[Collected data entries]
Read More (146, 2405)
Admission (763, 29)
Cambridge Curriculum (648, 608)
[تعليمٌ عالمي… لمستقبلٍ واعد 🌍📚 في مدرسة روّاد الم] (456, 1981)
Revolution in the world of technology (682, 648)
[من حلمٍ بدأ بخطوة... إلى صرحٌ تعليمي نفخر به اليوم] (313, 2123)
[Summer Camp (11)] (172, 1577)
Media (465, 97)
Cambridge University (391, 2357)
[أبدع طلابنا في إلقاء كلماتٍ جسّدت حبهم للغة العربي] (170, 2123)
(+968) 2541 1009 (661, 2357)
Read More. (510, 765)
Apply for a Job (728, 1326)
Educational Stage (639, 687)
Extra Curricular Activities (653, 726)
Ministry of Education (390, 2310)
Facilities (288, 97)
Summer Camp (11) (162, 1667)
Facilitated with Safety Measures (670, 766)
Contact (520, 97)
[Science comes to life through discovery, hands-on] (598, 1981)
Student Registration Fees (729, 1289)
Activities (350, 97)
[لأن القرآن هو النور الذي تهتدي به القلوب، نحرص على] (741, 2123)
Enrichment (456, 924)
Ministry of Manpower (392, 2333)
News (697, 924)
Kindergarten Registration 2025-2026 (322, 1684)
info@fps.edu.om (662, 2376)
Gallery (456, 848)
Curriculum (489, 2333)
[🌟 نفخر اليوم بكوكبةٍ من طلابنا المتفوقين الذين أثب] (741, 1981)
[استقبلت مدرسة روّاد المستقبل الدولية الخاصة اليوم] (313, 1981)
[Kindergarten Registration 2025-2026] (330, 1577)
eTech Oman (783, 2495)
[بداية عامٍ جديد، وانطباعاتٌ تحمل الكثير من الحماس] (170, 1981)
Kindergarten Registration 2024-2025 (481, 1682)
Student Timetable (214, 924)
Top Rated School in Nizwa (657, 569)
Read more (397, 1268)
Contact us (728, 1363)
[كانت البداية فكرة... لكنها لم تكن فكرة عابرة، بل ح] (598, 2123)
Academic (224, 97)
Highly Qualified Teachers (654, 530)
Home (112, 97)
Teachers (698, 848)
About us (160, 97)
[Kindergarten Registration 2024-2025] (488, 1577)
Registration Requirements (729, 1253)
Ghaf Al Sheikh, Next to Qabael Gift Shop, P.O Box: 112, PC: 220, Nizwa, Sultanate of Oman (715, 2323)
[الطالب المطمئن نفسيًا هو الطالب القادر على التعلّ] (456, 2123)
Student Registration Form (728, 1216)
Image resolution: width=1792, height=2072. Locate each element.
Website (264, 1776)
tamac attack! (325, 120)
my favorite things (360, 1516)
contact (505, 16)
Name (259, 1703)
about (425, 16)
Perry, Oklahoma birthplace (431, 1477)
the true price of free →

## What is required
Your output should be the lines from the one with "About us (160, 97)" through the end of the records above, copied exactly.

## Exercise solution
About us (160, 97)
[Kindergarten Registration 2024-2025] (488, 1577)
Registration Requirements (729, 1253)
Ghaf Al Sheikh, Next to Qabael Gift Shop, P.O Box: 112, PC: 220, Nizwa, Sultanate of Oman (715, 2323)
[الطالب المطمئن نفسيًا هو الطالب القادر على التعلّ] (456, 2123)
Student Registration Form (728, 1216)
Image resolution: width=1792, height=2072. Locate each element.
Website (264, 1776)
tamac attack! (325, 120)
my favorite things (360, 1516)
contact (505, 16)
Name (259, 1703)
about (425, 16)
Perry, Oklahoma birthplace (431, 1477)
the true price of free →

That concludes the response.